04 fevereiro 2023

A CONJURAÇÃO DAS PALAVRAS

O texto a seguir foi retirado de um livro do escritor Benito Pérez Galdós – A Conjuração das palavras – e retrata o momento em que as palavras, revoltadas, abandonam o dicionário:

 

“Uma manhã sentiu-se um grande barulho de gritos, patadas, choque de armas, roçar de vestidos, chamamentos e relinchos, como se um numeroso exército se levantasse e se vestisse apressadamente, preparando-se para uma grande batalha. E na verdade, assunto de guerra devia ser, porque em pouco tempo saíram todas ou quase todas as palavras do dicionário, com fortes e reluzentes armas, formando um batalhão tão grande que não caberia na Biblioteca Nacional.

Na frente marchavam uns peões chamados Artigos, vestidos com túnicas magníficas e malhas de aço finíssimo; não portavam armas, mas sim os escudos de seus senhores, os Substantivos, que vinham um pouco atrás. Estes, em número quase infinito, eram tão vistosos e elegantes que dava gosto vê-los. Também se viam uns poucos Pronomes, representando seus amos, que tinham ficado na cama por doença ou preguiça, e esses Pronomes formavam na fila dos Substantivos como se deles recebessem categoria. Não é necessário dizer que havia de ambos os sexos; e as damas cavalgavam com igual donaire que os homens, portando armas displicentemente.

Atrás vinham os Adjetivos, todos a pé; e se mostravam como serviçais ou satélites dos Substantivos, porque formavam ao lado deles, atendendo a suas ordens.

A pouca distância vinham os Verbos, que eram cavaleiros do tipo mais estranho e maravilhoso que possa conceber a fantasia.

══════════════════════════════

**Instruções de trabalho**
1. Transcreva literalmente a parte do texto sobre a conjuração das palavras que vai de "Atrás vinham os" até "conceber a fantasia.".
2. No texto sobre a conjuração das palavras, com que estavam vestidos os Artigos que marchavam na frente?
As entradas não têm nenhum papel nesta atividade.

[Entradas de dados salvas]

══════════════════════════════

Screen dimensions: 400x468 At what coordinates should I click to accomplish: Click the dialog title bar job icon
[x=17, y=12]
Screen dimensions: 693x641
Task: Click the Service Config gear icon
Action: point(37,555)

══════════════════════════════

**Respostas do exercício**
1.
Atrás vinham os Adjetivos, todos a pé; e se mostravam como serviçais ou satélites dos Substantivos, porque formavam ao lado deles, atendendo a suas ordens.

A pouca distância vinham os Verbos, que eram cavaleiros do tipo mais estranho e maravilhoso que possa conceber a fantasia.

2. Com túnicas magníficas e malhas de aço finíssimo.